Page extract:
-=-=-=-=-
Try this for a test - every article you read in Nouse or in NUS literature, try substituting the word “racist” for the word evil… it reads like the bible doesn’t it!
When I read this pseudoliberalist drivel, I’m reminded of the play “The Crucible” (English students, check your reading lists please!); or of McCarthyism (Politics students, your turn).
When I read the NUS web pages, I don’t see “ebony, and ivory, together as one in harmony etc…”; I see polarisation along racial phenotype lines.
The NUS doesn’t have a “racial-harmony society” it has a “black students society”… and includes photos of every single race: black, brown, red, yellow; but excludes white students from the literature. What message is that sending? If that’s not racism; what is?
When I glance through Nouse: the paper; the site; why is it every time I look there’s something about the BNP or other such things?
I’ve never seen any BNP or suchlike literature on campus outside of the bilge pumped out by Nouse-NUS: when I write it like that it looks like Sinn Fein-IRA doesn’t it!.
Maybe that’s it; maybe, just maybe, these Nouse-NUS people are so incestuous and obsessed that they are behaving like terrorists: silencing debate by witch-hunting and branding dissenters as “evil”, by using certain repetetive phrases?
Inflammatory comments like “creeping racial tensions” are just appalling.
Yes these issues are present in society, but this kind of witch-hunting serves only to intimidate well-intentioned ethically-minded patriots from raising even a whimper of criticism for fear of some legal or financial (read employment) penalty or sanction.
I have colleagues, friends who I do extra-curricular activities with (like sport) from all kinds of international backgrounds; yet I don’t see any moral problem with not wanting to set a precedent that would make it morally impossible to turn down citizenship requests from six billion people in the developing world. I speak Asian languages, but I don’t see why public funds should go into translating everything into foreign languages for public services - does that make me evil?!
-=-=-=-=-
Source material:
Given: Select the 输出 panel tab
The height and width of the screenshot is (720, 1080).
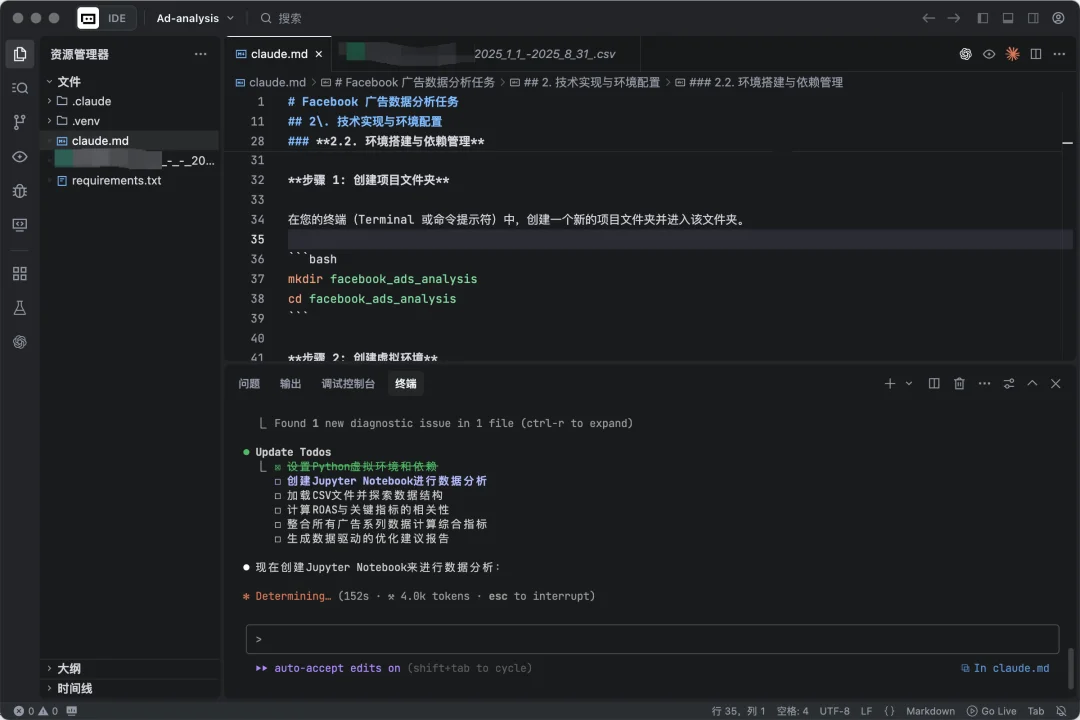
-=-=-=-=-
Exercise A: Does each statement agree with the comment on Nouse and the NUS? Answer yes or no for each, and quote the words of the comment that decide it. (i) The NUS has a black students society rather than a racial-harmony society. (ii) The writer has often seen BNP literature on campus. (iii) The writer speaks Asian languages.
Exercise B: Reproduce the passage of the comment on Nouse and the NUS between "When I glance" and "penalty or sanction.", inclusive.
Use only the comment on Nouse and the NUS, not the material.

Correct output A:
(i) Yes: "The NUS doesn’t have a “racial-harmony society” it has a “black students society”"
(ii) No: "I’ve never seen any BNP or suchlike literature on campus outside of the bilge pumped out by Nouse-NUS"
(iii) Yes: "I speak Asian languages"

Correct output B:
When I glance through Nouse: the paper; the site; why is it every time I look there’s something about the BNP or other such things?
I’ve never seen any BNP or suchlike literature on campus outside of the bilge pumped out by Nouse-NUS: when I write it like that it looks like Sinn Fein-IRA doesn’t it!.
Maybe that’s it; maybe, just maybe, these Nouse-NUS people are so incestuous and obsessed that they are behaving like terrorists: silencing debate by witch-hunting and branding dissenters as “evil”, by using certain repetetive phrases?
Inflammatory comments like “creeping racial tensions” are just appalling.
Yes these issues are present in society, but this kind of witch-hunting serves only to intimidate well-intentioned ethically-minded patriots from raising even a whimper of criticism for fear of some legal or financial (read employment) penalty or sanction.